Kaźmierczak poznał Milińskiego ponad dwa lata temu. Wcześniej u kolegi w Polsce widział jego prace zachwyciły go.
Dzisiaj obaj panowie są w głębokiej przyjaźni. Jeden o drugim mówi: Ty jesteś drugi ja.
Pierwszym obrazem, jaki Henryk przywiózł do domu, był człowiek ciągnący na sznurze uwieszonym na ramieniu cały swój dobytek dom.
Jest w pracach Milińskiego o którym związani z nim ludzie mowią, że to niezwykle barwna postać, pełna optymizmu, życia, determinacji w tym, co robi, odpowiedzialności, umiejętności radzenia sobie z codziennością, która przecież każdego z nas łapie w swoje drapieżne szpony stara dobra sprawdzalna prawda o życiu. O tym, że chleb i miłość są pierwsze przed wszystkim. O tym, że życie nie jest łatwe, niemniej jest dość proste, czytelne. że wielość barw, odcieni, półcieni jest jak paleta, na której kolory pleść można jak ratowniczą linę.

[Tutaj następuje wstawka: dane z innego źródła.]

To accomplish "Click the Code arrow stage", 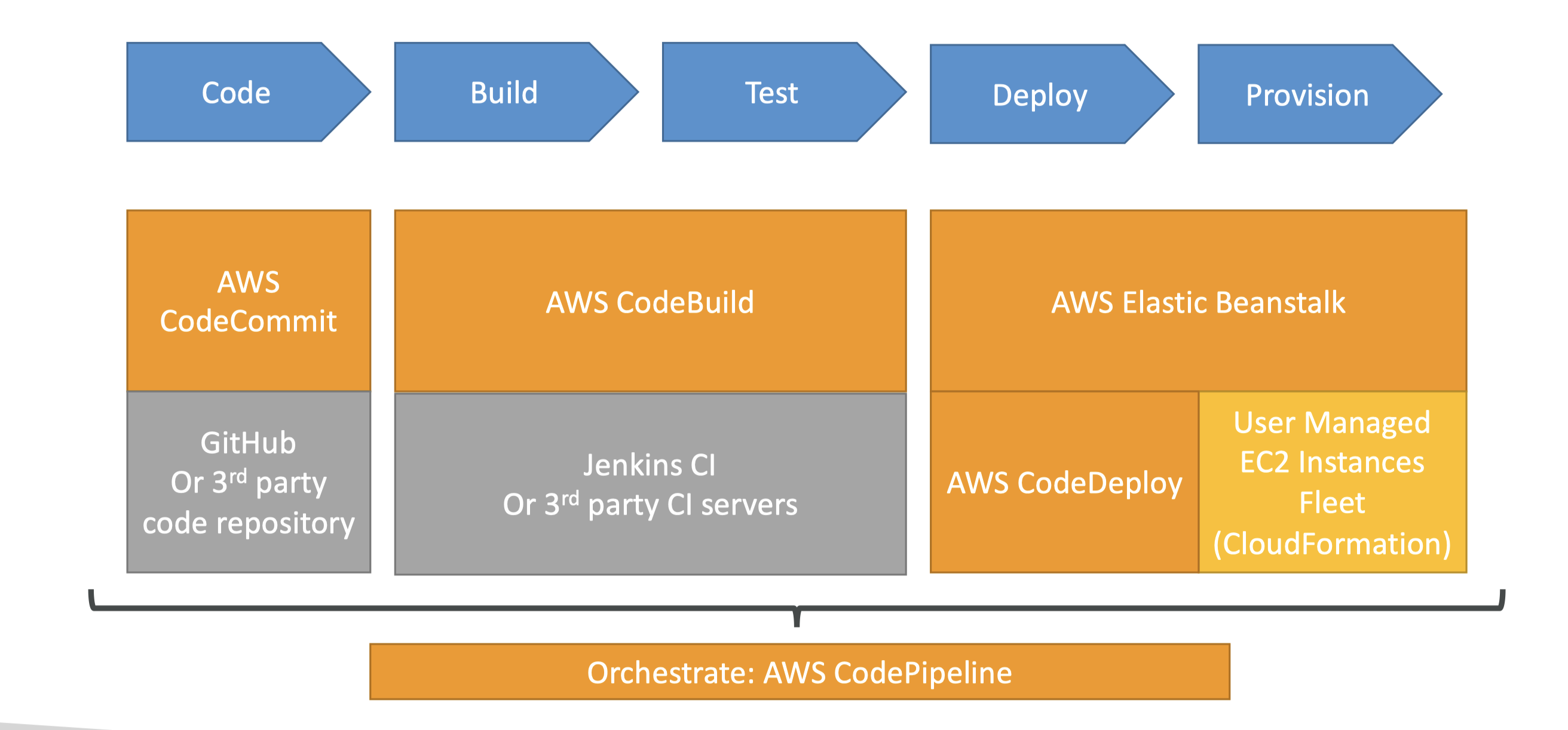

Także o tym, że sztuka miesza się z życiem. że jak w Pławnej w jednym garze grzeje się zupa, a w drugim rzeźby czy klej na maski potrzebne teatrowi, którego Miliński jest twórcą.
że chodzi o klimat, o to, żeby na ludzkich śladach topniał śnieg, i żeby czekać na wiosnę. I żeby ludzie uwierzyli, że sztuka robi życie, a nie życie sztukę.
Miliński dzięki swojemu malowaniu zyskał przyjaciół. Mówi o sobie per czarodziej, mówi, że dzięki sztuce jest tu, gdzie jest, że dzięki sztuce są z nim ludzie, którzy są. Rzecz jasna nie wszyscy, którzy pojawiaja się, zostają.
Zostają szczególni ludzie, bardzo wrażliwi, kolekcjonerzy obrazów, ale i kolekcjonerzy zdarzeń, wrażeń. I wspólnie jedzonego chleba. Ja preferuję świat, w którym uścisk dłoni wciąż wiele znaczy.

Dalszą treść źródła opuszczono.